### Exercise objective
Copy everything from the line containing "Click the Search learnings input field" down to the end of the data, word for word.

### Given entries
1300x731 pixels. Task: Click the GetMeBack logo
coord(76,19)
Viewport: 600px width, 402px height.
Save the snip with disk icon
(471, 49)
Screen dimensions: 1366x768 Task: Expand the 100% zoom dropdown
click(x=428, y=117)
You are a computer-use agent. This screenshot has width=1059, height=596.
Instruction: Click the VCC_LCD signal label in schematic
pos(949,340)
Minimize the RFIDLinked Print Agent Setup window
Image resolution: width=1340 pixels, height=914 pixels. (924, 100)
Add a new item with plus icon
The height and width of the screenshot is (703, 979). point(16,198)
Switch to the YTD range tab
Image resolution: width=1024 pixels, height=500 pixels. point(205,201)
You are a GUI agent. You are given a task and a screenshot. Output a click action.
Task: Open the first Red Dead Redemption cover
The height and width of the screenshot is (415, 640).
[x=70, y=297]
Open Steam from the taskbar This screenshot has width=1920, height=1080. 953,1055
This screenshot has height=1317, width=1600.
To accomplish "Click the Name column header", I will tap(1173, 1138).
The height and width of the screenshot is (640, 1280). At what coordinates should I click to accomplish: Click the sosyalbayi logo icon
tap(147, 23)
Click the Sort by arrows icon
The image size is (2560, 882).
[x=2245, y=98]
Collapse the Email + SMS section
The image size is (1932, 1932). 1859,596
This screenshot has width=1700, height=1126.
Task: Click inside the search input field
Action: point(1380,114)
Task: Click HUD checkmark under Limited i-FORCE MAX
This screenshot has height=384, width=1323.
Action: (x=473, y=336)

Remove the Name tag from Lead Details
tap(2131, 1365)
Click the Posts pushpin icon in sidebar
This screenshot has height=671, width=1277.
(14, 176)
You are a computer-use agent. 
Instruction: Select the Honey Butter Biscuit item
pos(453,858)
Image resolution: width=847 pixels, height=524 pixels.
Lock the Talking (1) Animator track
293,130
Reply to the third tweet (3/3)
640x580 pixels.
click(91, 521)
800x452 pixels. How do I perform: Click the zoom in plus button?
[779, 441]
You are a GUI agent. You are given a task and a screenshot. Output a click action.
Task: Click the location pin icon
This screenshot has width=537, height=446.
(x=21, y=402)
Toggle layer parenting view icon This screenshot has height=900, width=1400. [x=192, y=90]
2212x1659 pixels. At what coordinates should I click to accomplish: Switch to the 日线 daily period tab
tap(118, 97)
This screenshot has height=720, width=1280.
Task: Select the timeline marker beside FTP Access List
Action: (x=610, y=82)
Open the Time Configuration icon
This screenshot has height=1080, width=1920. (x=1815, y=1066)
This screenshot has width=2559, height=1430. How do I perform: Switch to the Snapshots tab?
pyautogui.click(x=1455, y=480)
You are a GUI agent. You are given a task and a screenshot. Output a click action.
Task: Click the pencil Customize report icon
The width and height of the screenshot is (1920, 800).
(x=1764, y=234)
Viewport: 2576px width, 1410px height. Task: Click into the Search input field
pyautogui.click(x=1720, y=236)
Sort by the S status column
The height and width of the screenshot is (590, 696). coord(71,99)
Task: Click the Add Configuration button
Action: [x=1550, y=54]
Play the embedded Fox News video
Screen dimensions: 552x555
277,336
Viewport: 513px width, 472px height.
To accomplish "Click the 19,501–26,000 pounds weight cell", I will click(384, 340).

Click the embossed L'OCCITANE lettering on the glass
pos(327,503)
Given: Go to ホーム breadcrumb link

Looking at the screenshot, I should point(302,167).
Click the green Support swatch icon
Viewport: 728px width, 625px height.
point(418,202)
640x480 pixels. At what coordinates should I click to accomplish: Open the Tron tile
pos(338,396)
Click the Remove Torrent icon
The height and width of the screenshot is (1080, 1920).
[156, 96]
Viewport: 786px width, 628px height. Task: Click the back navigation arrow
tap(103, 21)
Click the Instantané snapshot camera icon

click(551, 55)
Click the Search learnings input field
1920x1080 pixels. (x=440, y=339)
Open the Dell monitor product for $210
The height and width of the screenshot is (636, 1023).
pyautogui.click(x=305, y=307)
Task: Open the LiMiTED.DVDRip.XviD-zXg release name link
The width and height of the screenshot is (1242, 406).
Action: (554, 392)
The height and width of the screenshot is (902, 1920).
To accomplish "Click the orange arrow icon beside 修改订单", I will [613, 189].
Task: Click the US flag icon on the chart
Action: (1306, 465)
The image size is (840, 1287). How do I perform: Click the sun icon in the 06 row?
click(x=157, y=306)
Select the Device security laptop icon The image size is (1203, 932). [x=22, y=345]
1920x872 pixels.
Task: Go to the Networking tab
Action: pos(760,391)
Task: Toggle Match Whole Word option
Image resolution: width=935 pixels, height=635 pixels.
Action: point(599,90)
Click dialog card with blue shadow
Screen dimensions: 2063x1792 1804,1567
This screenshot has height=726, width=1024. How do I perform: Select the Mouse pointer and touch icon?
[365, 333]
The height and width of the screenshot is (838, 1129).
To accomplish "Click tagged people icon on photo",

### Answer to the problem
Click the Search learnings input field
1920x1080 pixels. (x=440, y=339)
Open the Dell monitor product for $210
The height and width of the screenshot is (636, 1023).
pyautogui.click(x=305, y=307)
Task: Open the LiMiTED.DVDRip.XviD-zXg release name link
The width and height of the screenshot is (1242, 406).
Action: (554, 392)
The height and width of the screenshot is (902, 1920).
To accomplish "Click the orange arrow icon beside 修改订单", I will [613, 189].
Task: Click the US flag icon on the chart
Action: (1306, 465)
The image size is (840, 1287). How do I perform: Click the sun icon in the 06 row?
click(x=157, y=306)
Select the Device security laptop icon The image size is (1203, 932). [x=22, y=345]
1920x872 pixels.
Task: Go to the Networking tab
Action: pos(760,391)
Task: Toggle Match Whole Word option
Image resolution: width=935 pixels, height=635 pixels.
Action: point(599,90)
Click dialog card with blue shadow
Screen dimensions: 2063x1792 1804,1567
This screenshot has height=726, width=1024. How do I perform: Select the Mouse pointer and touch icon?
[365, 333]
The height and width of the screenshot is (838, 1129).
To accomplish "Click tagged people icon on photo",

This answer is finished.